A fine example of how Bush gets the benefit of the doubt not available to, say, Al Gore, is Tucker Carlson's profile in the first issue of Talk. This isn't actually a bad article. Reading it, you get a better sense of Bush as a character than from the tens of thousands of words lavished upon him by Texas Monthly and the Washington Post. It is nonetheless a classic puffer, which sets out to depict Bush's decency and compassion rather than question whether these qualities are, in fact, genuine. Carlson describes W. as the kind of guy who cries when talking about his father and loves telling rich contributors to quit being so damned selfish.
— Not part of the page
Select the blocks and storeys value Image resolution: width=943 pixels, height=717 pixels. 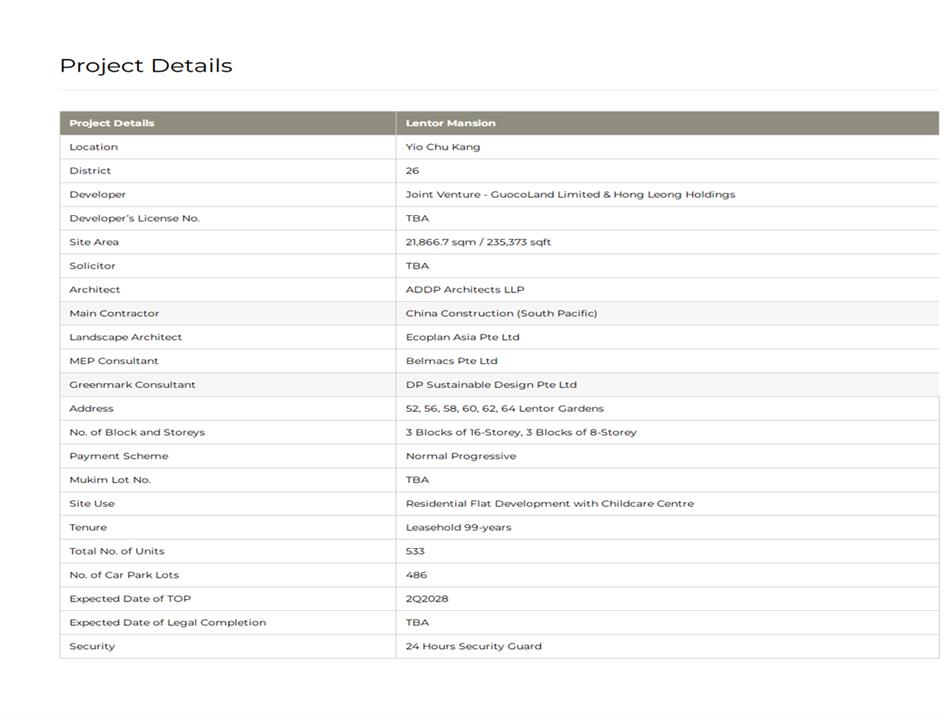[521, 433]
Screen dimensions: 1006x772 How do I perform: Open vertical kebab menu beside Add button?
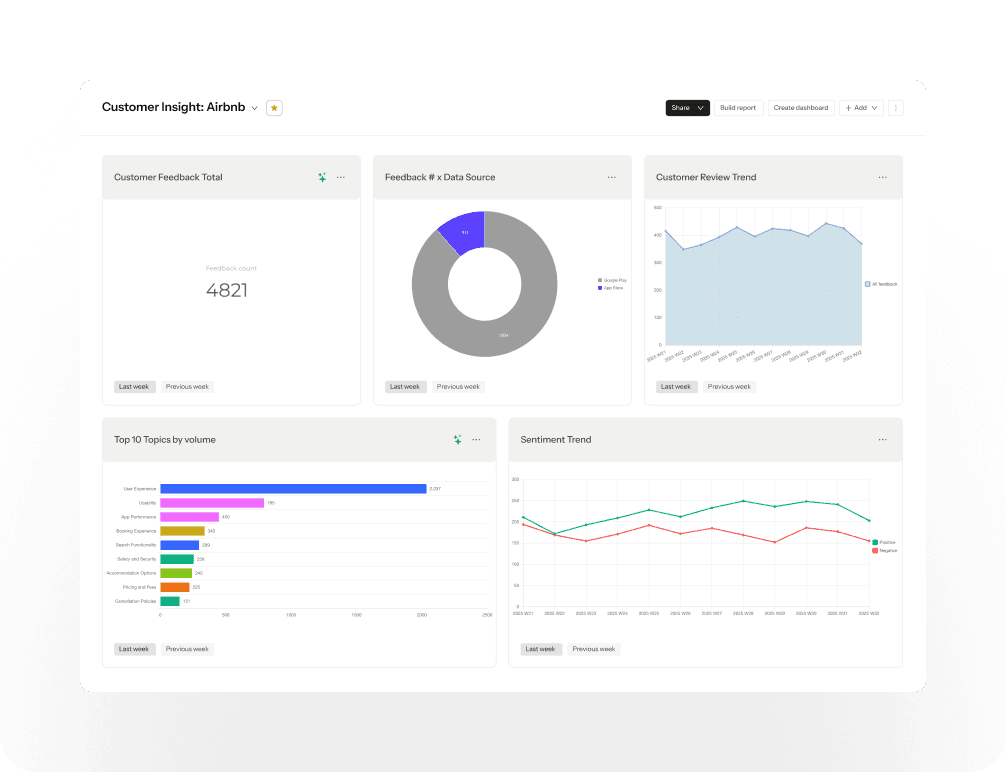(896, 108)
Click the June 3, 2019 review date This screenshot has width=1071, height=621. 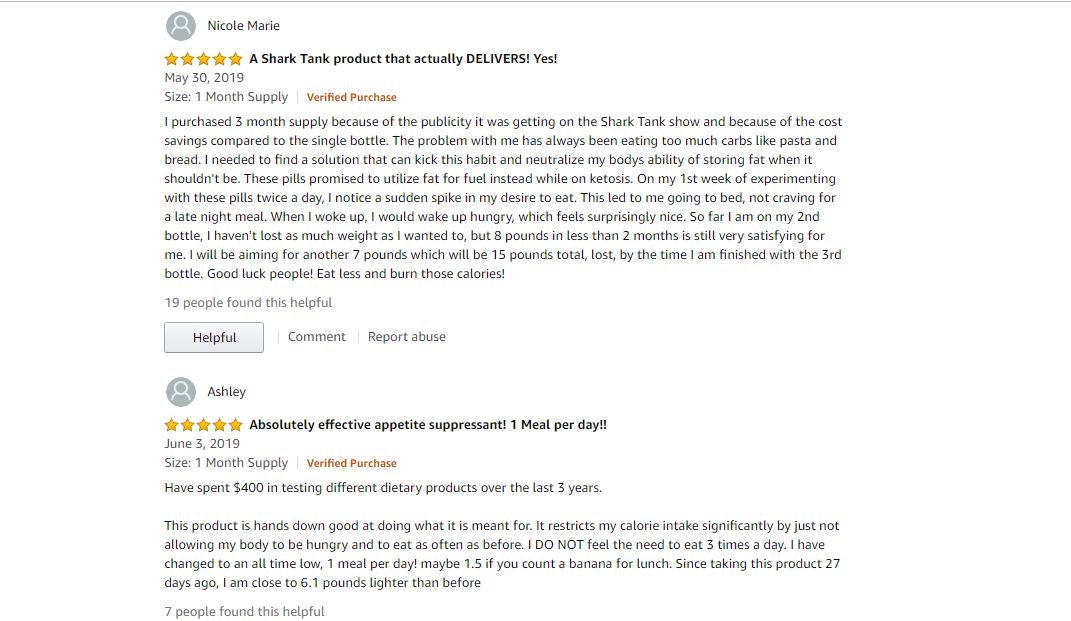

He is also, apparently, the kind of guy who thinks that a condemned woman begging for her life is knee-slappingly hilarious. Carlson recounts asking Bush about his handling of the Karla Faye Tucker episode last year. Tucker, you may recall, was the rehabilitated axe murderess whose faith-based request for clemency Bush chose not to grant despite pleas from Pat Robertson (which paradoxically made him more eager to execute her--the better to distance himself from the religious right). Here's Carlson's recounting of the way Bush mimicked Tucker's eleventh-hour appearance on Larry King Live: "Please," Bush whimpers, his lips pursed in mock desperation, "don't kill me."
Carlson uses this vignette to make the point that Bush has a long memory for slights, in this case the lethal injectee's accusation that he was caving to election-year pressure by signing her death warrant. Absent W.'s halo effect, I think a different spin might have suggested itself: If this is compassionate conservatism, what on earth is the heartless kind like?